Last month, America Succeeds released “The Case for Social-Emotional Learning” to share more about the promising potential of social-emotional learning for students and employers alike.
Why is social-emotional learning important to business?
Employers have identified talent shortages as a top risk for their organizations. The skilled labor gap increases year-over-year and the problem is becoming even more pronounced as we move further into the Age of Agility.
In the face of uncertainty and rapid change, there is an increasing value placed on soft skills like critical thinking, communication, collaboration, and creativity (also known as the 4Cs.) For many employers, technical expertise can be developed on the job, but these critical life skills are harder to develop through traditional training methods.
“To build the workforce of the future, we need to revolutionize how we learn” – and teach.
In this recent World Economic Forum article, So-Young Kang underscores the hard work and urgency of revolutionizing training methods across the existing workforce: “It’s no longer just about knowledge and access. Skills are the new currency. We can’t learn soft skills by merely watching videos and taking quizzes; instead, it’s time to move beyond those traditional approaches towards a new digital learning paradigm.”
The article proposes the need for change is being driven by four key trends: the rise of remote jobs, the proliferation of smartphones and resulting internet access, the increasing value of practical on-the-job experience over content knowledge, and the growing need to upskill or reskill the workforce as a result of automation.
What should businesses do in response? According to Kang, develop new Digital Learning 2.0 solutions that are mobile-first, participatory, personalized, and group-based. “Digital Learning 2.0 solutions will need to be designed to not just deliver content but to catalyze people to think critically and collaborate… This is a new and emerging space, so it’s time to redefine how we learn and reteach how we teach in order to embrace the participatory, mobile, micro-learning era that will enable us to reach billions as fast as we can.”

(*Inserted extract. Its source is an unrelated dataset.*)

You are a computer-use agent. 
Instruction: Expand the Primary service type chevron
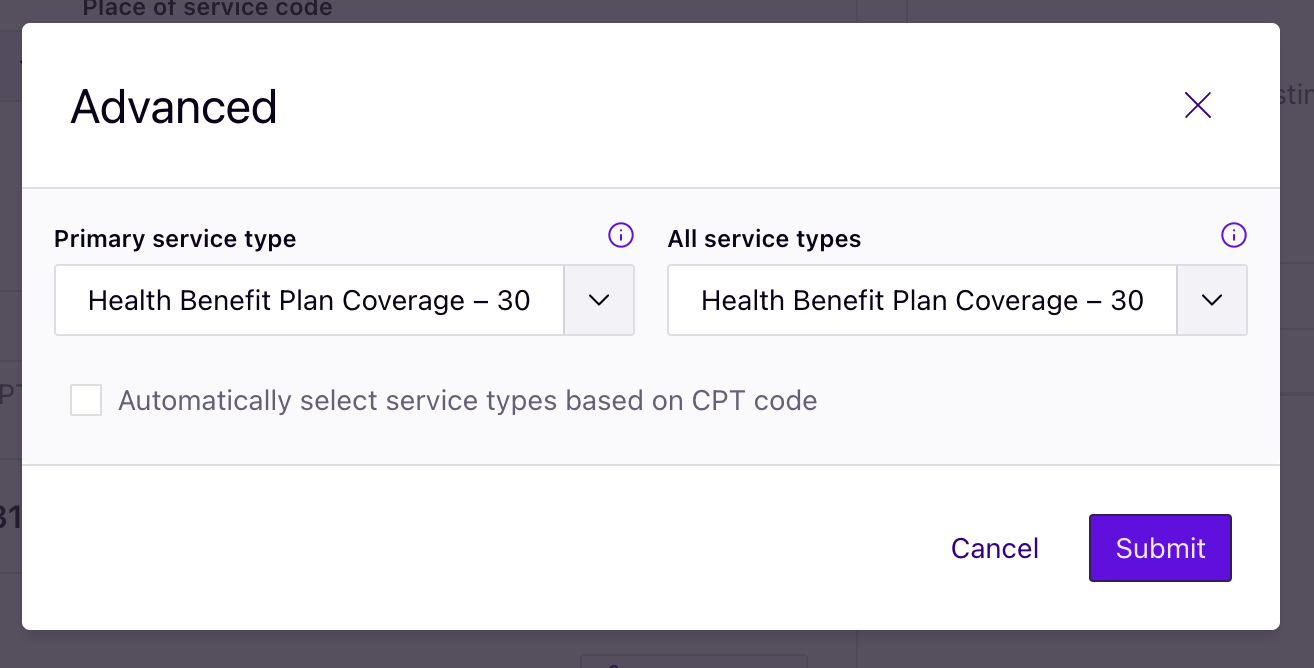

Innovation within education is already paving the way into the future.
The paradigm shift toward Digital Learning 2.0 has long been happening in education. There are bright spots of states and districts across the country that embrace social-emotional learning, innovative pedagogy, and technology solutions focused on mastery of the 4Cs and preparing students for the future of work. These education models and agile educators are not only responding to similar pressures for students but also are at the forefront of pushing a now decades-long call for modernizing the system to meet the needs of the 21st-century.

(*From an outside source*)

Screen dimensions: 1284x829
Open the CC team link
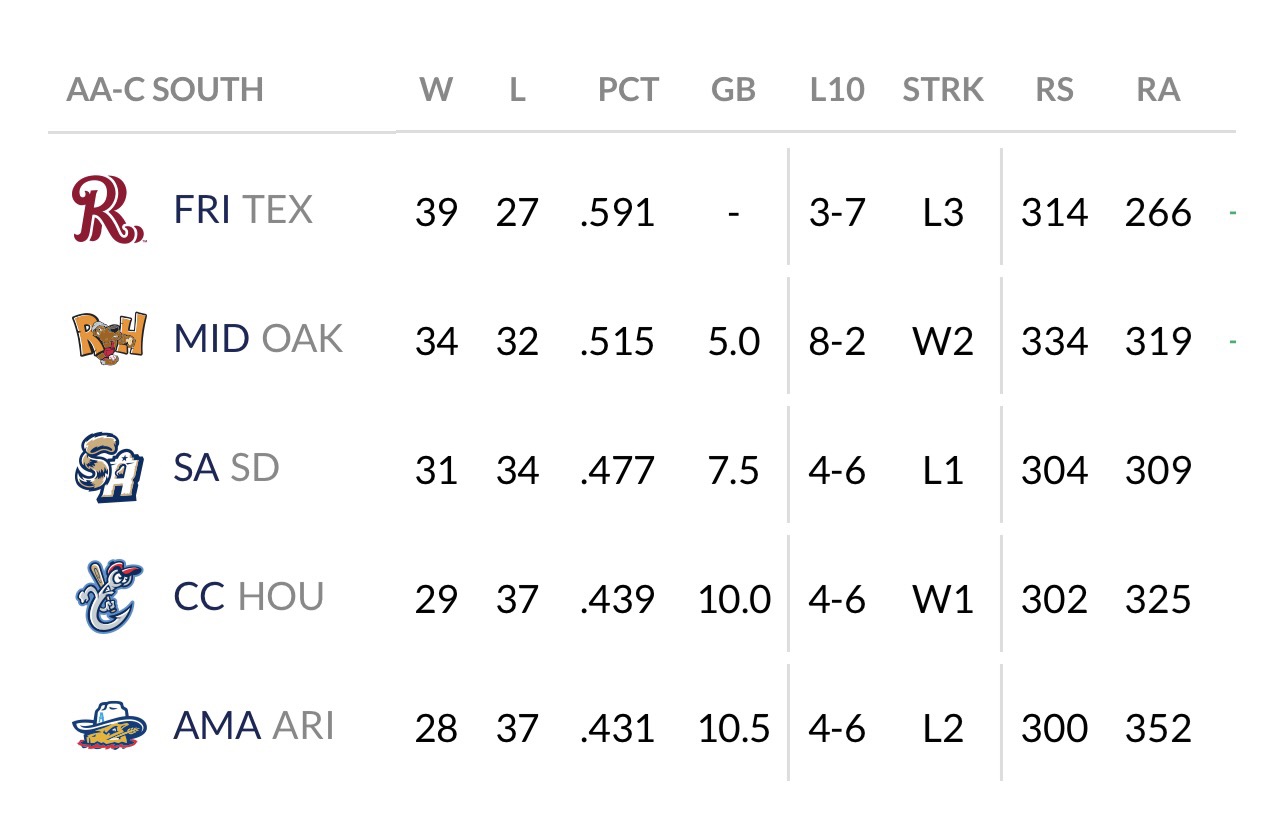199,597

The unfortunate reality, however, is that not every student – and arguably only a minority of students – have access to these learning models. And, as the impact of technology and automation drive change at a faster and faster rate, the urgency for expanding access to Digital Learning 2.0-style learning becomes even harder to ignore.
To have a shot at successfully addressing this issue over the short- and long-term for both today’s students as well as working adults, there must be a collaboration between business and education. We should focus on building upon each other’s learnings, best practices, and innovation rather than working in separate but parallel “new and emerging” siloes. Now more than ever, it’s critical that we “redefine how we learn and reteach how we teach” for a full spectrum of lifelong learners trying to navigate our quickly modernizing world.